[start]

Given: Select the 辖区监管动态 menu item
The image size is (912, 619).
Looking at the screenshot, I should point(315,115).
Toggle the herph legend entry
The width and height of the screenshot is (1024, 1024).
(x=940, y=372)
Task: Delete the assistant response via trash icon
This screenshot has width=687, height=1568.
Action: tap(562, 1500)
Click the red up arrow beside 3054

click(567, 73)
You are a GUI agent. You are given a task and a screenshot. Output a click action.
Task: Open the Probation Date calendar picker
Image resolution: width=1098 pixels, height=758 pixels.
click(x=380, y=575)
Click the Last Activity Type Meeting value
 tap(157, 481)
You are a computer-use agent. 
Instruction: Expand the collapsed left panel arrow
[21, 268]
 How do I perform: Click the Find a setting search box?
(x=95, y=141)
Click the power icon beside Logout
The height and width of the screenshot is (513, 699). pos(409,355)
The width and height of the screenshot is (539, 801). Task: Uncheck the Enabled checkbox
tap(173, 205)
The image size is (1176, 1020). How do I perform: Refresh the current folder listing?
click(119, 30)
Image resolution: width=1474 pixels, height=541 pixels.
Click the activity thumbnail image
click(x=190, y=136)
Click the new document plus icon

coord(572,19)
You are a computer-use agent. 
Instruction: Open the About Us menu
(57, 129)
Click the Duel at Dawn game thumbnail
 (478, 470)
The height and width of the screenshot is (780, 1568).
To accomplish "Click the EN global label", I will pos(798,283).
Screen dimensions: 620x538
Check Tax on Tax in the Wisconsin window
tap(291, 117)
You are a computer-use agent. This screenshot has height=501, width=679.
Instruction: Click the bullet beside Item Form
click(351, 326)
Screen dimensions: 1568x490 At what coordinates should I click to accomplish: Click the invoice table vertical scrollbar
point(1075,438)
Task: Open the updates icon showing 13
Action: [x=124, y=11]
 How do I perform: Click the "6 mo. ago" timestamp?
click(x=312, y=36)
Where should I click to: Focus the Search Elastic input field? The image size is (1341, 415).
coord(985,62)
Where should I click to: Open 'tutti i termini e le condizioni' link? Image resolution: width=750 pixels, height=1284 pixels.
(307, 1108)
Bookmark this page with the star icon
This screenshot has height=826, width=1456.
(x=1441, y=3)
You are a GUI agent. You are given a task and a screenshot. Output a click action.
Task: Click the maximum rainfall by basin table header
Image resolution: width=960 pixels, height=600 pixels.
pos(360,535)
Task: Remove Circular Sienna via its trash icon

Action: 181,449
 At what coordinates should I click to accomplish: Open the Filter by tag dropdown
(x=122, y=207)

[end]

Copy all of the records above word for word, without changing anything.

- [Complete answer]:
Given: Select the 辖区监管动态 menu item
The image size is (912, 619).
Looking at the screenshot, I should point(315,115).
Toggle the herph legend entry
The width and height of the screenshot is (1024, 1024).
(x=940, y=372)
Task: Delete the assistant response via trash icon
This screenshot has width=687, height=1568.
Action: tap(562, 1500)
Click the red up arrow beside 3054

click(567, 73)
You are a GUI agent. You are given a task and a screenshot. Output a click action.
Task: Open the Probation Date calendar picker
Image resolution: width=1098 pixels, height=758 pixels.
click(x=380, y=575)
Click the Last Activity Type Meeting value
 tap(157, 481)
You are a computer-use agent. 
Instruction: Expand the collapsed left panel arrow
[21, 268]
 How do I perform: Click the Find a setting search box?
(x=95, y=141)
Click the power icon beside Logout
The height and width of the screenshot is (513, 699). pos(409,355)
The width and height of the screenshot is (539, 801). Task: Uncheck the Enabled checkbox
tap(173, 205)
The image size is (1176, 1020). How do I perform: Refresh the current folder listing?
click(119, 30)
Image resolution: width=1474 pixels, height=541 pixels.
Click the activity thumbnail image
click(x=190, y=136)
Click the new document plus icon

coord(572,19)
You are a computer-use agent. 
Instruction: Open the About Us menu
(57, 129)
Click the Duel at Dawn game thumbnail
 (478, 470)
The height and width of the screenshot is (780, 1568).
To accomplish "Click the EN global label", I will pos(798,283).
Screen dimensions: 620x538
Check Tax on Tax in the Wisconsin window
tap(291, 117)
You are a computer-use agent. This screenshot has height=501, width=679.
Instruction: Click the bullet beside Item Form
click(351, 326)
Screen dimensions: 1568x490 At what coordinates should I click to accomplish: Click the invoice table vertical scrollbar
point(1075,438)
Task: Open the updates icon showing 13
Action: [x=124, y=11]
 How do I perform: Click the "6 mo. ago" timestamp?
click(x=312, y=36)
Where should I click to: Focus the Search Elastic input field? The image size is (1341, 415).
coord(985,62)
Where should I click to: Open 'tutti i termini e le condizioni' link? Image resolution: width=750 pixels, height=1284 pixels.
(307, 1108)
Bookmark this page with the star icon
This screenshot has height=826, width=1456.
(x=1441, y=3)
You are a GUI agent. You are given a task and a screenshot. Output a click action.
Task: Click the maximum rainfall by basin table header
Image resolution: width=960 pixels, height=600 pixels.
pos(360,535)
Task: Remove Circular Sienna via its trash icon

Action: 181,449
 At what coordinates should I click to accomplish: Open the Filter by tag dropdown
(x=122, y=207)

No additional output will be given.